Your task ▸ Everything from the line containing "Toggle the U button at top" through the last line of the data below must be copied exactly, with no other lines included.

Records supplied ▸
□ □ □ □ □

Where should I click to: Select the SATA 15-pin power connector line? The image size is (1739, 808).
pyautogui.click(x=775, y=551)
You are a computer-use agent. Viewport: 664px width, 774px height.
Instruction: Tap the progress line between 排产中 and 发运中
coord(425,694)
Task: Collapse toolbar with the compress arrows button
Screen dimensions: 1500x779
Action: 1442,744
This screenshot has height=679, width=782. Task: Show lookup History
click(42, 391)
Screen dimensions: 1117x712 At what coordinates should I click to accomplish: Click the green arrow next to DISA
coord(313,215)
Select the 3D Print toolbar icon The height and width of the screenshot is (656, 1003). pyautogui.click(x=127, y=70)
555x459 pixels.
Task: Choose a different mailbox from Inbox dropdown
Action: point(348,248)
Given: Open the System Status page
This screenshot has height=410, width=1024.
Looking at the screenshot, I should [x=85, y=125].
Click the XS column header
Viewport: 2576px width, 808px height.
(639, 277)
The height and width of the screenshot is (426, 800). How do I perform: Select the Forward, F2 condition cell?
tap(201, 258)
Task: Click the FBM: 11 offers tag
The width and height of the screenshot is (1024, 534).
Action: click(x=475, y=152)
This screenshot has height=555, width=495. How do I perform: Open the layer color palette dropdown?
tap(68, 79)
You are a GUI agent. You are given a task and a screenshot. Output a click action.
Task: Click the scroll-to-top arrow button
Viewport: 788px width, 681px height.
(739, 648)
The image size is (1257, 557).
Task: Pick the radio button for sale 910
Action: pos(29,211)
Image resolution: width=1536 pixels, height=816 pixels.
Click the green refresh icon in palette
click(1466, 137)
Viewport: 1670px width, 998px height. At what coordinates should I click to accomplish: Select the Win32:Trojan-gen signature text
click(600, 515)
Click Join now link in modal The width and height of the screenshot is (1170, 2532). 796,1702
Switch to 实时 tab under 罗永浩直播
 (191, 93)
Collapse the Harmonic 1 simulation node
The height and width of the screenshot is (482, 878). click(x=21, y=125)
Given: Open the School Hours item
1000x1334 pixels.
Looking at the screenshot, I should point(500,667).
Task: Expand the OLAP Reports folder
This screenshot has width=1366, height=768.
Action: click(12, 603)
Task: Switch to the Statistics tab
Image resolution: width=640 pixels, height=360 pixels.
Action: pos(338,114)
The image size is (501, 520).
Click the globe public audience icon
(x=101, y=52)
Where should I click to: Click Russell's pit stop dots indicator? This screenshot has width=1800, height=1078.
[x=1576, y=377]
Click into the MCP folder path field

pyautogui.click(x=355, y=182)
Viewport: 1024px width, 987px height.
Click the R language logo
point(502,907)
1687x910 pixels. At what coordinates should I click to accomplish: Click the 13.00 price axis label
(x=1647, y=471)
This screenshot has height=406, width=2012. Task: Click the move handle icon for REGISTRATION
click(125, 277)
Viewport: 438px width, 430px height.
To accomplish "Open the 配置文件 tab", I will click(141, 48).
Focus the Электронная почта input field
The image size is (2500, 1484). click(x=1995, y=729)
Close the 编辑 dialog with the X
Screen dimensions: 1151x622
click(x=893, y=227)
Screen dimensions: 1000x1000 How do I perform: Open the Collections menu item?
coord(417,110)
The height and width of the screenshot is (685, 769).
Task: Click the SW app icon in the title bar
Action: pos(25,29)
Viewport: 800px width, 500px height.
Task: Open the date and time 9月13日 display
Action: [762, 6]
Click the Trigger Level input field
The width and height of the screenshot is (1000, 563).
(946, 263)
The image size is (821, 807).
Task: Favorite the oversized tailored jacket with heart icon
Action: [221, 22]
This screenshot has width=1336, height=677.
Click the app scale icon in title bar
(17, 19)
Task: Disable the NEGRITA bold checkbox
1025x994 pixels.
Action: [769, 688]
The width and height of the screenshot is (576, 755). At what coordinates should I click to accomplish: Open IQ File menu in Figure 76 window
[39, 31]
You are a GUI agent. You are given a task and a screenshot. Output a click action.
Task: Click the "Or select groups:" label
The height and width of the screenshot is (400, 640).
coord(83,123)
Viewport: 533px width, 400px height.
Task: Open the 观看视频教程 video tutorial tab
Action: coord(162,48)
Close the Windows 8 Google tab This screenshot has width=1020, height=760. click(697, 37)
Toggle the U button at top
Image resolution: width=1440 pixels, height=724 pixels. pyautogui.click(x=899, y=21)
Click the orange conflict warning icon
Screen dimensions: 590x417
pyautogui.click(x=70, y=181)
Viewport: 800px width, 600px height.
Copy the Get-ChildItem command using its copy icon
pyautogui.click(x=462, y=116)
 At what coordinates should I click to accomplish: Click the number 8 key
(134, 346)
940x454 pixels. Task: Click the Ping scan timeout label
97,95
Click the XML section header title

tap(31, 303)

□ □ □ □ □

Response to this exercise ▸
Toggle the U button at top
Image resolution: width=1440 pixels, height=724 pixels. pyautogui.click(x=899, y=21)
Click the orange conflict warning icon
Screen dimensions: 590x417
pyautogui.click(x=70, y=181)
Viewport: 800px width, 600px height.
Copy the Get-ChildItem command using its copy icon
pyautogui.click(x=462, y=116)
 At what coordinates should I click to accomplish: Click the number 8 key
(134, 346)
940x454 pixels. Task: Click the Ping scan timeout label
97,95
Click the XML section header title

tap(31, 303)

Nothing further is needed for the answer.